Soweit das Sozialgericht dem Kläger dennoch auf der Grundlage des JVEG bzw. RVG 4,50 € zugesprochen hat, ist die Entscheidung materiell-rechtlich unzutreffend. Allein die materiell-rechtliche Unrichtigkeit der Entscheidung führt jedoch nicht zur Annahme einer grundsätzlichen Bedeutung der Rechtssache.
Die Vorlage von Rechnungen im Beschwerdeverfahren rechtfertigt im Ergebnis keine abweichende Beurteilung der (fehlenden) grundsätzlichen Bedeutung der Angelegenheit. Die materiell-rechtliche Frage, ob es dem Kläger nunmehr gelungen ist, einen konkreten Kostennachweis zu erbringen, ist im Rahmen des Nichtzulassungsbeschwerdeverfahrens gerade nicht zu überprüfen und daher auch nicht entscheidungserheblich.
Die Kostenentscheidung beruht auf § 193 SGG und berücksichtigt, dass die Beschwerde des Beklagten ohne Erfolg blieb.
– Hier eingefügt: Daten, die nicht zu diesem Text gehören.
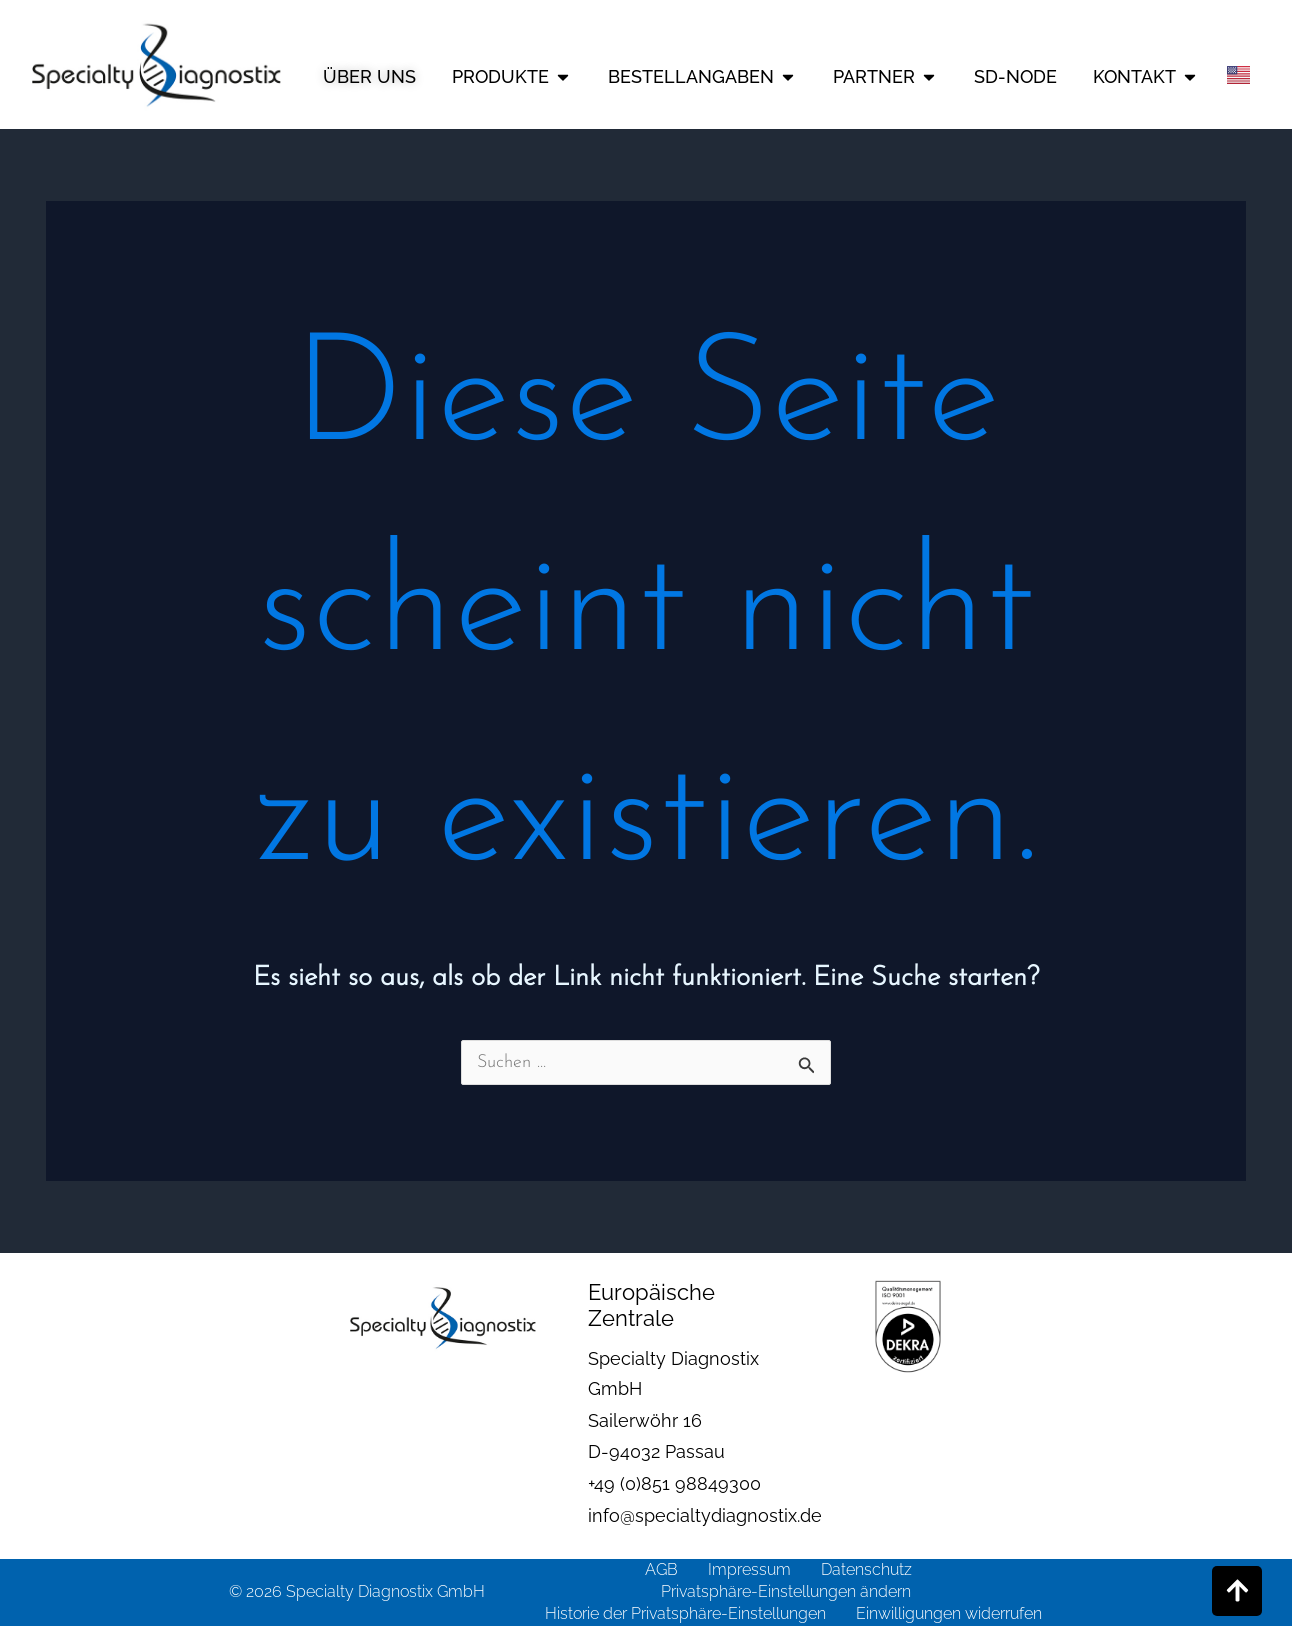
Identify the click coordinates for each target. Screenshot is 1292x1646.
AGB (661, 1569)
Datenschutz (866, 1569)
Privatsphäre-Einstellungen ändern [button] (786, 1591)
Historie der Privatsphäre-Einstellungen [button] (685, 1613)
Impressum (749, 1569)
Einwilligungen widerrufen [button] (949, 1613)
Der Antrag des Klägers, auf die Beschwerde des Beklagten die Berufung zuzulassen, ist unzulässig. In Bezug auf die erfolgte Verurteilung des Beklagten zur Zahlung von 9,65 € ist der Kläger nicht beschwert. Für die Kostenentscheidung ist der unzulässige Antrag des Klägers im Ergebnis jedoch ohne Bedeutung. Denn über die Beschwerde des Beklagten war von Amts wegen auch ohne einen Antrag des Klägers zu entscheiden.
Dieser Beschluss ist gemäß § 177 SGG unanfechtbar.